I was drinking too much, not getting enough sleep, under too much stress, watching too much television, worried too much about what people thought about me, and frankly ignoring what was good and healthy for me.  Because I didn’t care.

There.  I said it.  I didn’t care.

When you don’t think you’re worthy you just don’t care.  You don’t care what you put into your body.  You don’t care how your body reacts.  You just don’t care.

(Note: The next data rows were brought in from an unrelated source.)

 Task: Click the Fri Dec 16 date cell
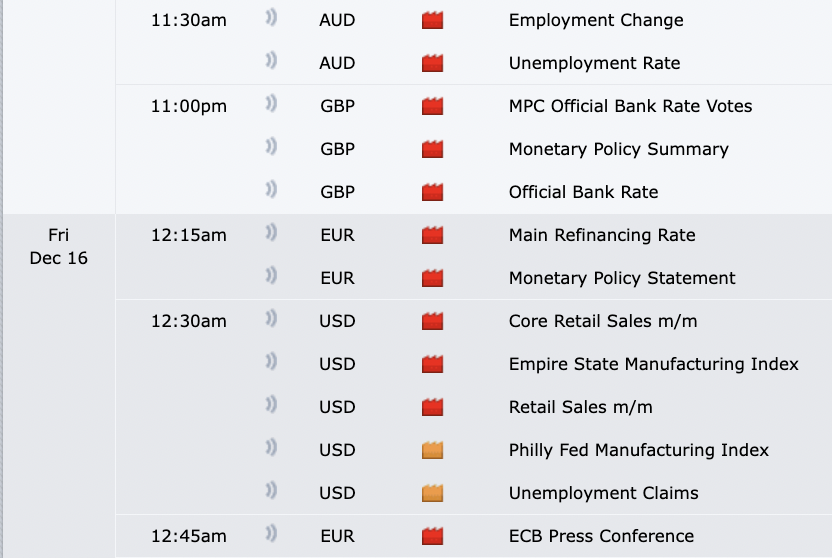coord(59,246)
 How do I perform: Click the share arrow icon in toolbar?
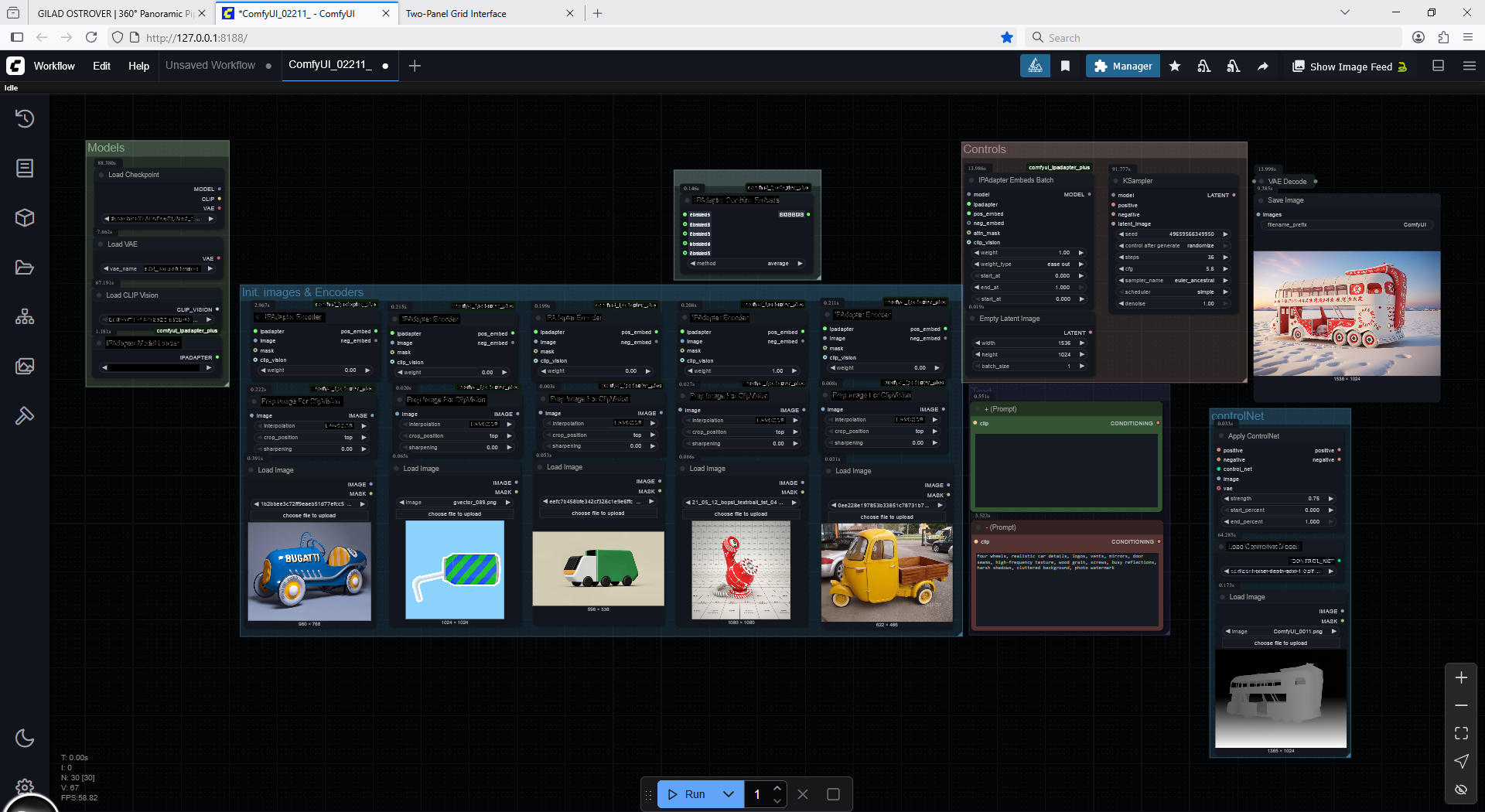tap(1263, 67)
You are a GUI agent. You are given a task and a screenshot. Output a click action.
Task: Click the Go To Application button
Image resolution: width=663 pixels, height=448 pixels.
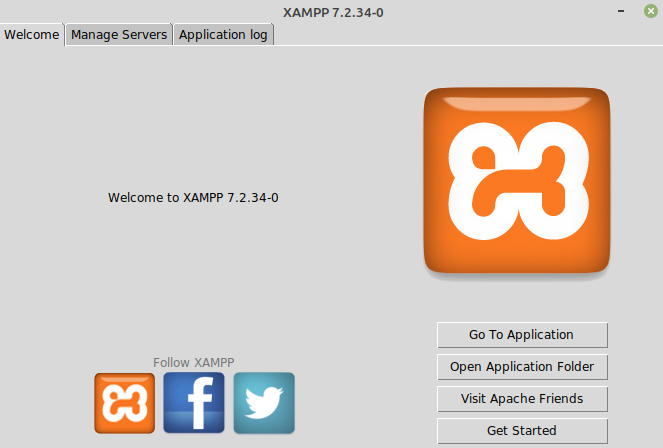(521, 335)
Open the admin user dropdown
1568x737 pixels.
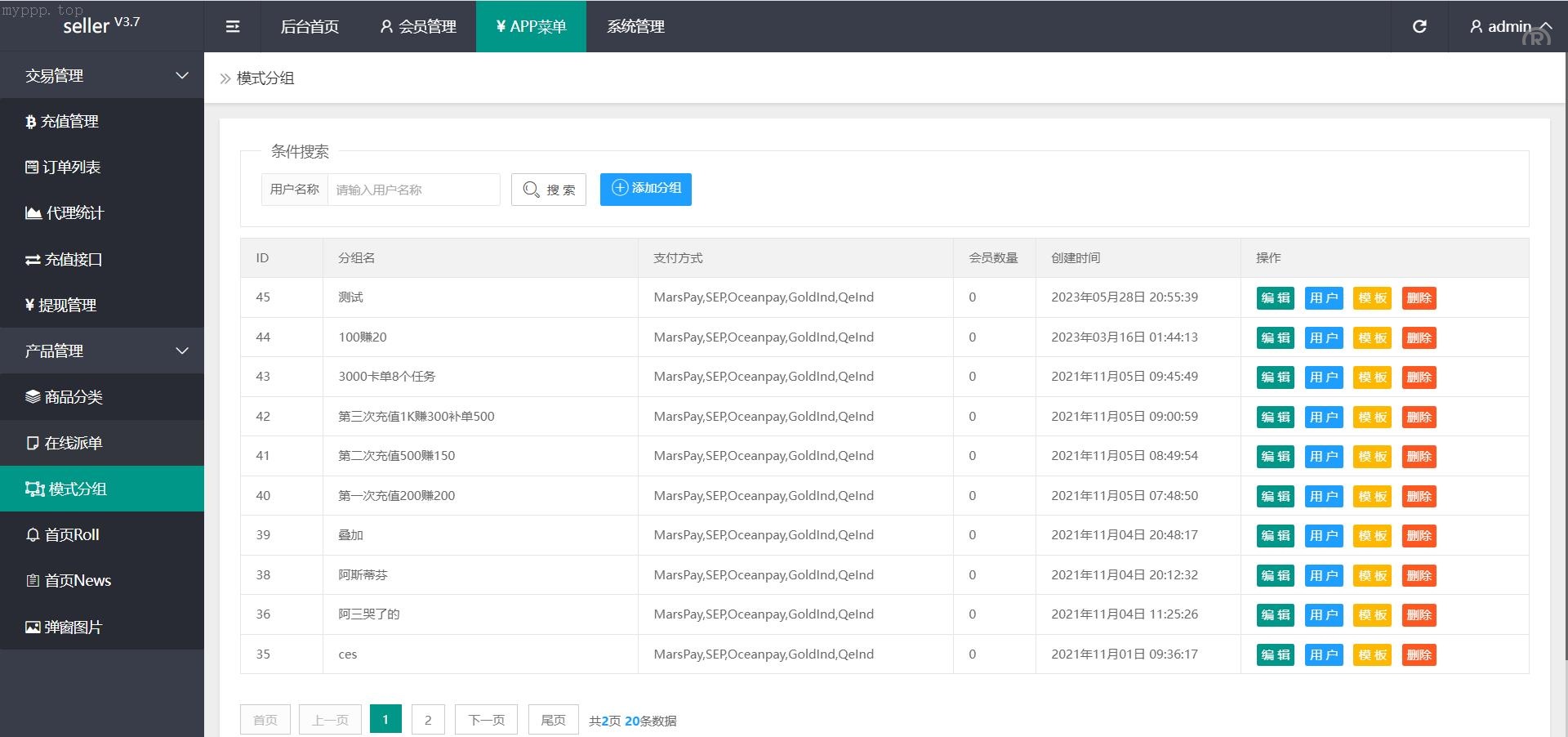pos(1509,27)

Until I made the decision that I was worth it — that I was worth feeling good, strong,  healthy, happy, centered — I could never make the decision to change my diet.  I could never, ever, put myself first.  I couldn’t say, “Yes, I am SICK” (yes, that word again) “and yes, I am putting myself first and  yes, I’m not going to eat crap because it isn’t good for me.”  This sounds simple.  But I know that 99% of you reading this will agree that it’s not.

Now, I’m not perfect.  The last 19 days haven’t changed me that much.  But I’m working more on loving me, all of me.  I’m owning up to what choices I made to get myself to this point.  And I’m also acknowledging that some of it isn’t my fault because I am sick.  But it is now up to me, and only me, to take the steps necessary to improve my health.  To show the world that yes, I am worth it.

(You are totally allowed to repeat that last sentence in your best Heather Locklear voice and do a hair flip.)

So when someone asks me why I’m doing this crazy diet, I’m going to tell them that no, it’s not because it’s the newest health trend.  (Hello, gluten free is not a trend, people!)  It’s because I am finally taking responsibility for myself, my choices, and my diet.